Lectures‎ > ‎

Frequency Analysis

Frequency analysis is a general term that refers to counting occurrences of certain values associated with a particular phenomenon. We can count all sorts of things like letters, words, links, emoticons, n-grams, and so on.

It's amazing what you can do simply by counting things and dividing by the number of things you have. Frequency analysis is useful across many domains such as cryptography, security, and information retrieval. For example,

  • as we will see in a lab, computing the character frequency of an alphabet can be used to decrypt substitution ciphers
  • word frequency can be used for speaker identification, language identification, group membership, ...
  • n-grams are just meta-words really that refer to sequences of length n. While more expensive to store and compute, they can provide more accuracy.
  • we can analyze log files, looking for usage trends of our website or even attacks and unauthorized access (counting the occurrence of referring websites coming IP addresses, and so on?)

If you can do basic arithmetic, and do log functions, you can handle frequency analysis.

We are going to look at character, word, and n-gram frequency analysis.

Character frequencies

Some written language character frequencies

Here English versus Spanish:

What you notice?

Here is English sorted by character frequency (histogram):

here is a comparison among a number of languages:

Ok, so what? what can we do this?

Language identification

For one thing, we can use it to identify the language of the document, as long as the document is long enough to have statistically meaningful character frequencies. From a known large corpus, we compute the character frequencies a priori. Given a document, we can count the character frequencies and then compare the documents character frequencies to the corpus character frequencies of various languages. To determine similarity, we treat the character frequencies a-z as vectors of length 26. For example, we might have English character frequencies as:

a	8.167%
b	1.492%
c	2.782%
d	4.253%
e	12.702%
f	2.228%
...

That defines a center of mass in a 26-dimensional hyperspace. Given a document, we compute the distance (using the so-called "L2 distance") to the centers of mass for each language. We declare the document as a member of the language to which the character frequency vector is closest.

We make the assumption that the character frequencies are independent of each other, even though that is not a very good assumption. It still works really well.


The distances d1, d2 tell you how close you are to the centroid of a particular language. They can even tell you how confident you are of your classification.

Useful python code to count freq char:

from _collections import defaultdict
import string
import sys
 
text = sys.stdin.read()
text = text.translate(None, string.punctuation+"0123456789"+'\n'+' ')
text = text.lower()
 
cfreq = defaultdict(int)
for c in text:
    cfreq[c] += 1
 
n = len(text)
for c in cfreq:
    print "%d %2.2f %s" % (cfreq[c], float(cfreq[c])/n*100, c)
$ export LC_ALL='C' # non ascii char local for sort program
$ python charfreq.py |sort -r -n
That defines a center of mass in a 26-dimensional hyperspace. Given a document, we
 compute the distance (using the so-called "L2 distance") to the centers of mass 
for each language. We declare the document as a member of the language to which 
the character frequency vector is closest.

» **Task 1**:
In the frequency analysis lecture, which distance is used to compare a document's character frequencies with each language's center of mass?

» **Supplied material**:
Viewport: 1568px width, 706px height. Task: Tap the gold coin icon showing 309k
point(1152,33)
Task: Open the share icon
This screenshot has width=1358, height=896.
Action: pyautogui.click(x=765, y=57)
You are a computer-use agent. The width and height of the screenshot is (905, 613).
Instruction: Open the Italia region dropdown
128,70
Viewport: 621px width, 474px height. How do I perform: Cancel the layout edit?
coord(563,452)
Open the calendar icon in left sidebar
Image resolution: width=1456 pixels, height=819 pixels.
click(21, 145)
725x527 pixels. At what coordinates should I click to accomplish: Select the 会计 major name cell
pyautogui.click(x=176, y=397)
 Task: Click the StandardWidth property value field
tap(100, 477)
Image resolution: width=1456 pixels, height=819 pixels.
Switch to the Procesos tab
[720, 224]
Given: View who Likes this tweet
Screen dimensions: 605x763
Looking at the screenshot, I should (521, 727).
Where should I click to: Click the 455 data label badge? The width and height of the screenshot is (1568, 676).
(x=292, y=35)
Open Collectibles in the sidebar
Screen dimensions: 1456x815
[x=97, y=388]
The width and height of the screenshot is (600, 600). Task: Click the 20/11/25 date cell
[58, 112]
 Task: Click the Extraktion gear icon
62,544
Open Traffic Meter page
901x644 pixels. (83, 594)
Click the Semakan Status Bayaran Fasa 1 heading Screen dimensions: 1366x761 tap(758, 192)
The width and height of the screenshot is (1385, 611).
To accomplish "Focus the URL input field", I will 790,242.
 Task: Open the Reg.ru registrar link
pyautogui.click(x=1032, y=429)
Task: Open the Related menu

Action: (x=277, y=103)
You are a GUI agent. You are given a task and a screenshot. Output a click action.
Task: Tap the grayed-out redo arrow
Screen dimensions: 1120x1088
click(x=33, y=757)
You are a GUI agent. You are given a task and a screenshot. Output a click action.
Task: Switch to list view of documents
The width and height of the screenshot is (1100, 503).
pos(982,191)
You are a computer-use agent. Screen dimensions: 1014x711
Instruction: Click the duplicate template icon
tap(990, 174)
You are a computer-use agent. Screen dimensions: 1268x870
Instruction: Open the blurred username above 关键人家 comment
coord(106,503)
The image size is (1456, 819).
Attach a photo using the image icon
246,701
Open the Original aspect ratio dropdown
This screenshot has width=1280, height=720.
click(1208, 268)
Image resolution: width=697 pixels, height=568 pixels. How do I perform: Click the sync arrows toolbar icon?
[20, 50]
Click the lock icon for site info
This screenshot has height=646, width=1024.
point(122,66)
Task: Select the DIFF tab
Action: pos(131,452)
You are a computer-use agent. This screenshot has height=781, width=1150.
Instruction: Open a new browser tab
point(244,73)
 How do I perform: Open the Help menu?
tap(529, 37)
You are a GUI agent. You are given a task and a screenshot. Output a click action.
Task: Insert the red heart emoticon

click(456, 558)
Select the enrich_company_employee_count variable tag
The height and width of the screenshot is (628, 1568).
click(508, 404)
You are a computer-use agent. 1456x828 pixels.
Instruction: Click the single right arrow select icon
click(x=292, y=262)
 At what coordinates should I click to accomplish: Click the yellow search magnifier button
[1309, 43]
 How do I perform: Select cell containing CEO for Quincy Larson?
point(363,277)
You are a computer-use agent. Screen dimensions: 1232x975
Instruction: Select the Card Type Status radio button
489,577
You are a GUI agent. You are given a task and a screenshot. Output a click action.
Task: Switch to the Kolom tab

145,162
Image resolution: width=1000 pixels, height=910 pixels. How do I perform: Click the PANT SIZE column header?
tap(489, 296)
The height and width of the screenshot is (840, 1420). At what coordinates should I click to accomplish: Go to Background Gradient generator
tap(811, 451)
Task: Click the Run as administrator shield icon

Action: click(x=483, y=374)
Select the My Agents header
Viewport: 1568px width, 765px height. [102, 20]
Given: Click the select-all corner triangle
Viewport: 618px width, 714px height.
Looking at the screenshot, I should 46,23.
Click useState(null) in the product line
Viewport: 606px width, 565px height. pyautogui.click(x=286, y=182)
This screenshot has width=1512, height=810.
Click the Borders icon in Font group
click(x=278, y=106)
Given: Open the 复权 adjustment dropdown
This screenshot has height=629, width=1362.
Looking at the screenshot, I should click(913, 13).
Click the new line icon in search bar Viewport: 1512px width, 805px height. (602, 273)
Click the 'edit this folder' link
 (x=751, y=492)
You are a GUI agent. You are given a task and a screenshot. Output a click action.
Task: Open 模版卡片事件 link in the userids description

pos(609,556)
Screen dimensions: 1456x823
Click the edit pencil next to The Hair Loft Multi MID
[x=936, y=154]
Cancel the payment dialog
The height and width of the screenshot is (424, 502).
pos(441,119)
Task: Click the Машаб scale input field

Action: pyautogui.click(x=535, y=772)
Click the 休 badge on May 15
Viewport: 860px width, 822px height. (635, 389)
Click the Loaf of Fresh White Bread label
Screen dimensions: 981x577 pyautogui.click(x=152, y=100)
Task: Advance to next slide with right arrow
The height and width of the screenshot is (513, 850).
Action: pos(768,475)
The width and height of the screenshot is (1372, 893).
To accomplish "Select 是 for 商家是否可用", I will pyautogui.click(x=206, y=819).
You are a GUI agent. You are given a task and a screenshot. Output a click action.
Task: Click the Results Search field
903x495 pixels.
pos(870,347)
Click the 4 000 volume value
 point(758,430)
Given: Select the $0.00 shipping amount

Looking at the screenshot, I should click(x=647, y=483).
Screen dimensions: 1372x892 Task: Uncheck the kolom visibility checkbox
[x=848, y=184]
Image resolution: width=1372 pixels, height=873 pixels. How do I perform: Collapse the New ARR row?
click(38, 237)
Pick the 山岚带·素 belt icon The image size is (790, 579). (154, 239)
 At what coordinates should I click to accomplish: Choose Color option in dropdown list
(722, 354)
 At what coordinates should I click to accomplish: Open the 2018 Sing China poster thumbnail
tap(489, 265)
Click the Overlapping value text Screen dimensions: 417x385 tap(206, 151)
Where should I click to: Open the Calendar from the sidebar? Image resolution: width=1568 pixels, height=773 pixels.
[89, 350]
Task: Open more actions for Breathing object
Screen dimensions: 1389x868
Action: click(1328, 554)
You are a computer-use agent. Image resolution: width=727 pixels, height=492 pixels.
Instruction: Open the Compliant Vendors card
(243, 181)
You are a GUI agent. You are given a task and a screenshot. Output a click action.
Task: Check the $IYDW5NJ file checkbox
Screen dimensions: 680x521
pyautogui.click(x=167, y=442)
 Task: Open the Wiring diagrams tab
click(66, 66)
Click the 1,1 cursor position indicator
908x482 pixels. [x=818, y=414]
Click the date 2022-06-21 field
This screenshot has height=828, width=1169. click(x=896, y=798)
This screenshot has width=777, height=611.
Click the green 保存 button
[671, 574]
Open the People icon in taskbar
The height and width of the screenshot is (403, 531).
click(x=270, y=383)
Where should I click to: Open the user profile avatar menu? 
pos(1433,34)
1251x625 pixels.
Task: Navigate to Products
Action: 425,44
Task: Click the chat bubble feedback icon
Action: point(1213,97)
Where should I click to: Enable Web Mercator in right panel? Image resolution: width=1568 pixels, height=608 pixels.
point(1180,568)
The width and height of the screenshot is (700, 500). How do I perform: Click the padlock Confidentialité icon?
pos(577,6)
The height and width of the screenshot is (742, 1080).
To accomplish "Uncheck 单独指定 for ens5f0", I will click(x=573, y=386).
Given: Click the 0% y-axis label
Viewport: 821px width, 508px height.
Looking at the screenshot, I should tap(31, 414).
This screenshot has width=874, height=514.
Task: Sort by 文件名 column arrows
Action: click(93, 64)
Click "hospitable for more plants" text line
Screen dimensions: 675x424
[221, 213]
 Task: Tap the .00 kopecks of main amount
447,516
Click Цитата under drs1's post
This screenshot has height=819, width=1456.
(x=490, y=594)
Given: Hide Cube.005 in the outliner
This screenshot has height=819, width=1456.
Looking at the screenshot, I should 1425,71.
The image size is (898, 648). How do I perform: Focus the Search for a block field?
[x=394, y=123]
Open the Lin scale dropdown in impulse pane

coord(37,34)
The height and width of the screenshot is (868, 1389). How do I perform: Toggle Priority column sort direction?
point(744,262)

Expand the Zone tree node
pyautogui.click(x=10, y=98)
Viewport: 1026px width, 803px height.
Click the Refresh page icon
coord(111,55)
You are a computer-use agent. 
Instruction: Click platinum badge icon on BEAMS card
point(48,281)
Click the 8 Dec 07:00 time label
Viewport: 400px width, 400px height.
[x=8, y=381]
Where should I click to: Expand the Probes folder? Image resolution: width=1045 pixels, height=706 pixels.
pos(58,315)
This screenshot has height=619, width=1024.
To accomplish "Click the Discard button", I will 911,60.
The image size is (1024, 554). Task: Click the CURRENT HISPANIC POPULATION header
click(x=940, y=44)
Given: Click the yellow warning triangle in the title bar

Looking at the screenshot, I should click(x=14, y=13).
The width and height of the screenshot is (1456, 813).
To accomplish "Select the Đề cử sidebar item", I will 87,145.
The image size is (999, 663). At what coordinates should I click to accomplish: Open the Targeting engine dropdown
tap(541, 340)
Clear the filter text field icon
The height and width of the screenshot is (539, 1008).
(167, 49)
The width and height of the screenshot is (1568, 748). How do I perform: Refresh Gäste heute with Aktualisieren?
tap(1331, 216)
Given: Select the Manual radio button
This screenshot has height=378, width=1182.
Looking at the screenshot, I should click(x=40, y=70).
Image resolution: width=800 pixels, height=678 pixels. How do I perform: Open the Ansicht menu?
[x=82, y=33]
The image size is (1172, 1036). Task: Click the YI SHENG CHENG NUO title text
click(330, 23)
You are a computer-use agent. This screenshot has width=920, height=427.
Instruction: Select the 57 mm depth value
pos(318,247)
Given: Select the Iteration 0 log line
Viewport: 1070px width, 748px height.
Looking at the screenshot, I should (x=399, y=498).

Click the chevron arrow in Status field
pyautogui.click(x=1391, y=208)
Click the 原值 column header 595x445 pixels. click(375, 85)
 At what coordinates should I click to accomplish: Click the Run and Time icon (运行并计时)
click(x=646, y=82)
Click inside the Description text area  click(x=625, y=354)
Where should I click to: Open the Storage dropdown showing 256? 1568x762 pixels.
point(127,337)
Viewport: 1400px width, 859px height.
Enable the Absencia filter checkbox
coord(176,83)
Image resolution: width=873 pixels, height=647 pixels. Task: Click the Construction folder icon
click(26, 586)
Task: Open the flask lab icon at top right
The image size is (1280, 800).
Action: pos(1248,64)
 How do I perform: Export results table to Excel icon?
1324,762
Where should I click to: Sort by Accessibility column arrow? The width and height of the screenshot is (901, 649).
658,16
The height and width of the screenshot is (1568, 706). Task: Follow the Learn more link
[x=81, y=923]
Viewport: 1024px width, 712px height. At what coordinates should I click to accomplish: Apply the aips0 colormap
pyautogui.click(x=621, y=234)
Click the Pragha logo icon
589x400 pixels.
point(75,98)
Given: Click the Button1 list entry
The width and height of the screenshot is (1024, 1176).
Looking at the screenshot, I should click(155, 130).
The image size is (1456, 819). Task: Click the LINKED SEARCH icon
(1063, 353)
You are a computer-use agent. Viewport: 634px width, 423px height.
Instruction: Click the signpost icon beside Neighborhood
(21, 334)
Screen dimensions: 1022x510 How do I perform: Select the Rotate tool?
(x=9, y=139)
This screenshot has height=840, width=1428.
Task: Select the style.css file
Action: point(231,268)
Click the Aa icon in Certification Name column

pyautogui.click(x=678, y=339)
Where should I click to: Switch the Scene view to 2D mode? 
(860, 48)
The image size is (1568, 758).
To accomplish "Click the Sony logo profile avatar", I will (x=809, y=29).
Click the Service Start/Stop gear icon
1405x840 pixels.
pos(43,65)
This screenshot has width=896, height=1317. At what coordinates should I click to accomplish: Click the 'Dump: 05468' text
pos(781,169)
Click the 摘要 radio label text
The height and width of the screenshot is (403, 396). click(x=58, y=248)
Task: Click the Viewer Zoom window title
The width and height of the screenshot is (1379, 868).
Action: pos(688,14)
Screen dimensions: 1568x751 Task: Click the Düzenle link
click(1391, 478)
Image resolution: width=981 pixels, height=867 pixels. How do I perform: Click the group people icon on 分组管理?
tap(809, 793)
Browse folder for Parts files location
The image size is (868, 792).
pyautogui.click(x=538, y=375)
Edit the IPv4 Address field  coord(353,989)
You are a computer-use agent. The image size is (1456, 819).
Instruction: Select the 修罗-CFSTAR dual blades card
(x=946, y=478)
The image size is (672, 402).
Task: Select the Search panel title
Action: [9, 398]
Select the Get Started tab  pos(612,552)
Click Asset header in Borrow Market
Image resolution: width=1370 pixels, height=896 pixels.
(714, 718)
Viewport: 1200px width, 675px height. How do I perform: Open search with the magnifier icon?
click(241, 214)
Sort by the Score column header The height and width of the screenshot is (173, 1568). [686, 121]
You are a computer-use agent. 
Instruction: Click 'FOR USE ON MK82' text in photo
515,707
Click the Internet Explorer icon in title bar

» **Task 2**:
Transcribe the rows verbatim, starting with the first line of the rows and going on through the line with "[x=97, y=388]".

» **Full response 1**:
The L2 distance.

» **Full response 2**:
Viewport: 1568px width, 706px height. Task: Tap the gold coin icon showing 309k
point(1152,33)
Task: Open the share icon
This screenshot has width=1358, height=896.
Action: pyautogui.click(x=765, y=57)
You are a computer-use agent. The width and height of the screenshot is (905, 613).
Instruction: Open the Italia region dropdown
128,70
Viewport: 621px width, 474px height. How do I perform: Cancel the layout edit?
coord(563,452)
Open the calendar icon in left sidebar
Image resolution: width=1456 pixels, height=819 pixels.
click(21, 145)
725x527 pixels. At what coordinates should I click to accomplish: Select the 会计 major name cell
pyautogui.click(x=176, y=397)
 Task: Click the StandardWidth property value field
tap(100, 477)
Image resolution: width=1456 pixels, height=819 pixels.
Switch to the Procesos tab
[720, 224]
Given: View who Likes this tweet
Screen dimensions: 605x763
Looking at the screenshot, I should (521, 727).
Where should I click to: Click the 455 data label badge? The width and height of the screenshot is (1568, 676).
(x=292, y=35)
Open Collectibles in the sidebar
Screen dimensions: 1456x815
[x=97, y=388]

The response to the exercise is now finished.